**YOUR TASK:** Each line from the one with "Screen dimensions: 219x123" through the last line below must be written out exactly. Do not copy pictures.

(Stored data)
# # #
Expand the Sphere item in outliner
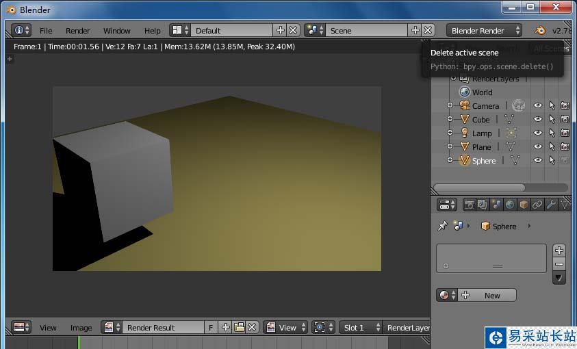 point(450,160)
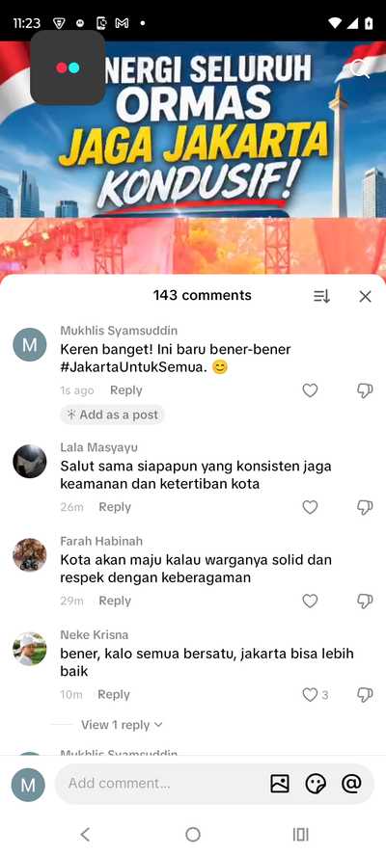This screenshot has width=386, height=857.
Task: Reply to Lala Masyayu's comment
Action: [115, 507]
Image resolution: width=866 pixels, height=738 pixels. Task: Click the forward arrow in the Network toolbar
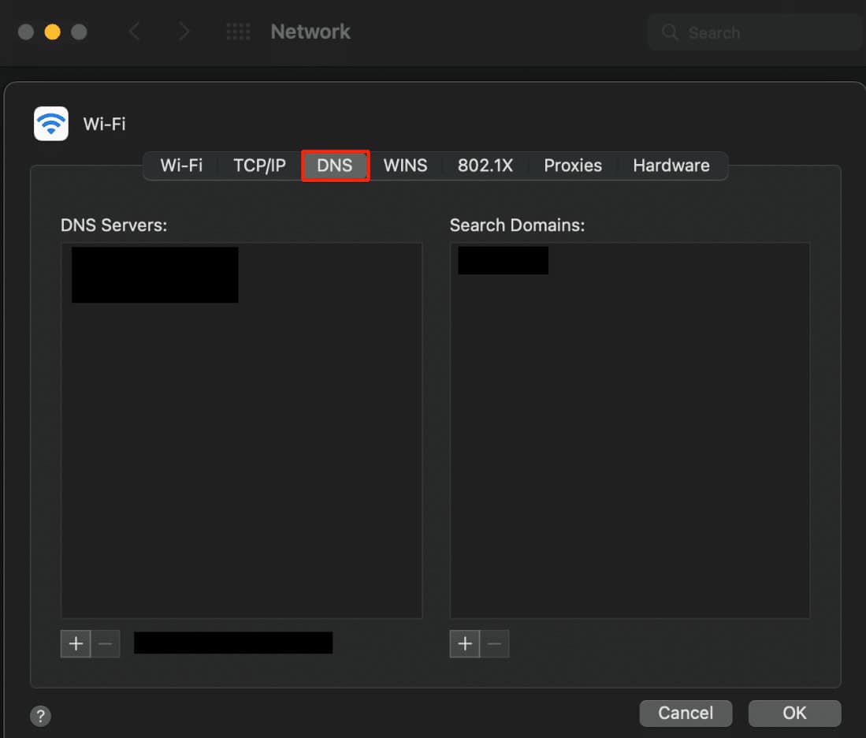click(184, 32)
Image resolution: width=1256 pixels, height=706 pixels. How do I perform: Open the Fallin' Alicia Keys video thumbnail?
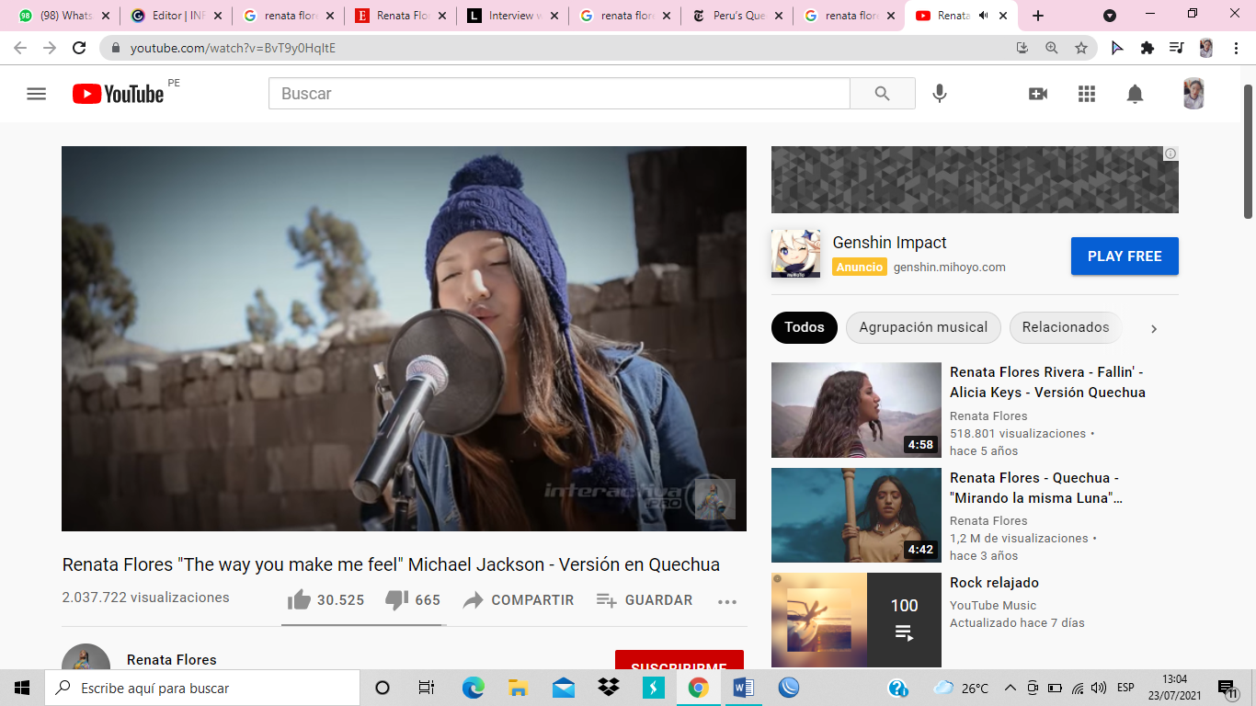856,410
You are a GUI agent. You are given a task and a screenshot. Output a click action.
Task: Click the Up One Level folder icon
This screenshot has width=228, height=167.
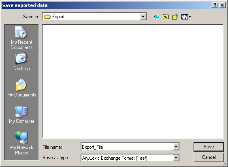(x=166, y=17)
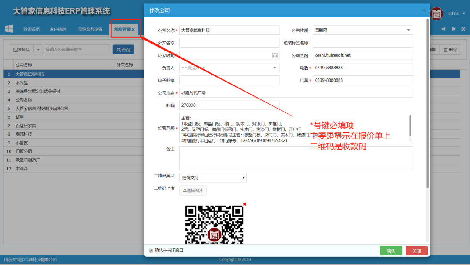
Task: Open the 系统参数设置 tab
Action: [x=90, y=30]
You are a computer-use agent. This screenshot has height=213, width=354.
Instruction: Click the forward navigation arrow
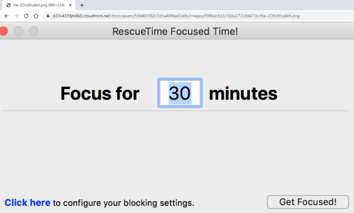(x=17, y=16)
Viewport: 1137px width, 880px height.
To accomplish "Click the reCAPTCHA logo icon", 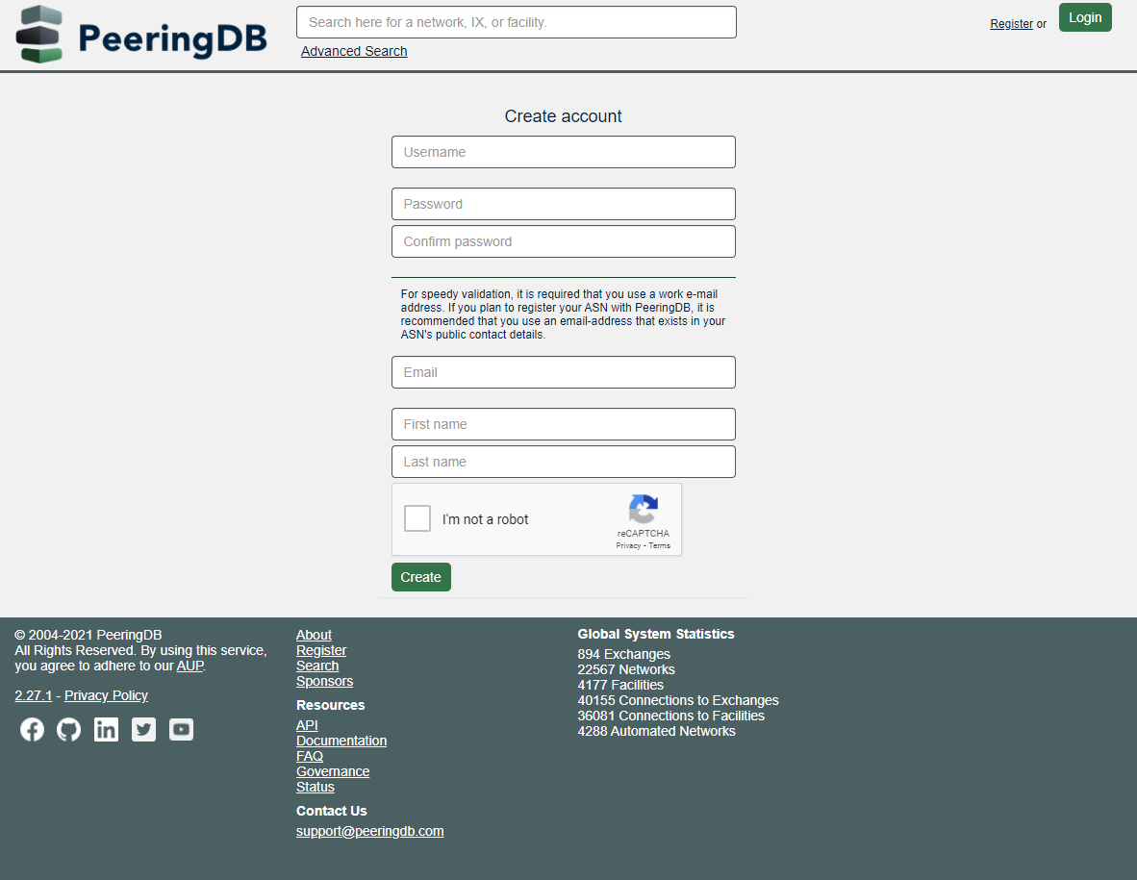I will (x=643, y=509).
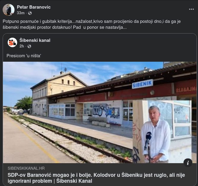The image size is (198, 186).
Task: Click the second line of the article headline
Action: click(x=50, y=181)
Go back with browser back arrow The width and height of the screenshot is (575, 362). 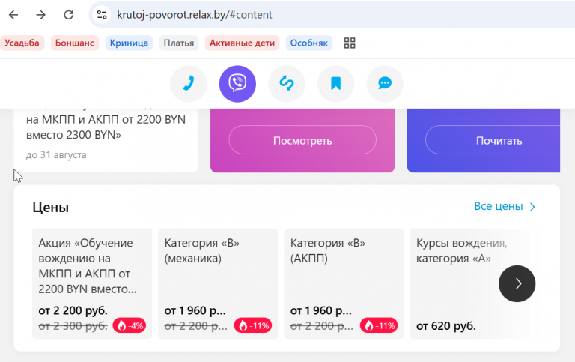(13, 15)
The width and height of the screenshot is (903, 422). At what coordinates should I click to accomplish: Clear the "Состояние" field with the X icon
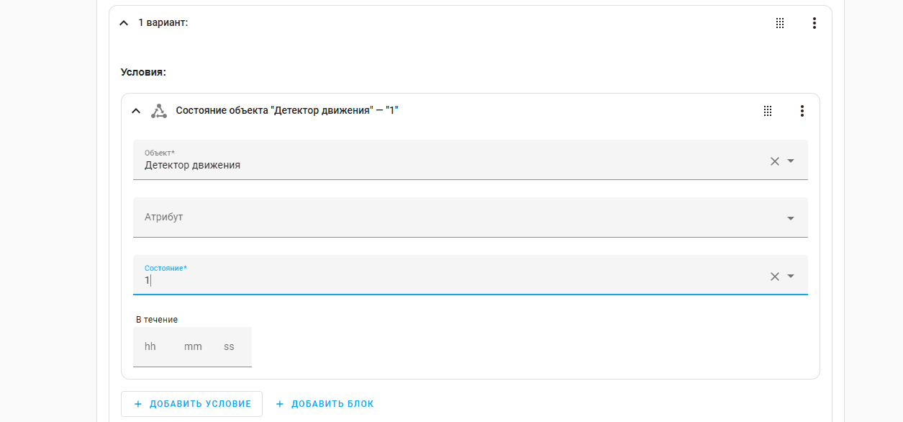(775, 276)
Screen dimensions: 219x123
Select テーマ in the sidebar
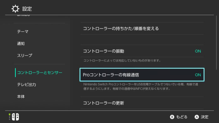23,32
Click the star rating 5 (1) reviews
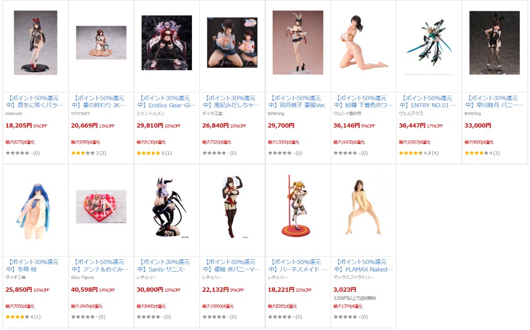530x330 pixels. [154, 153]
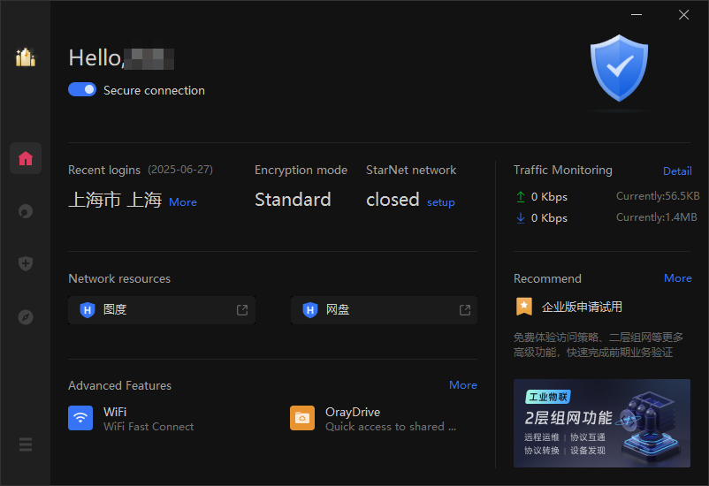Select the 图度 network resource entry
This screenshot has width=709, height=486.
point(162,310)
# # #
**RESPONSE TO THE EXERCISE:**
Screen dimensions: 219x123
Select テーマ in the sidebar
23,32
Click the star rating 5 (1) reviews
530x330 pixels. [154, 153]
Select the 图度 network resource entry
This screenshot has width=709, height=486.
point(162,310)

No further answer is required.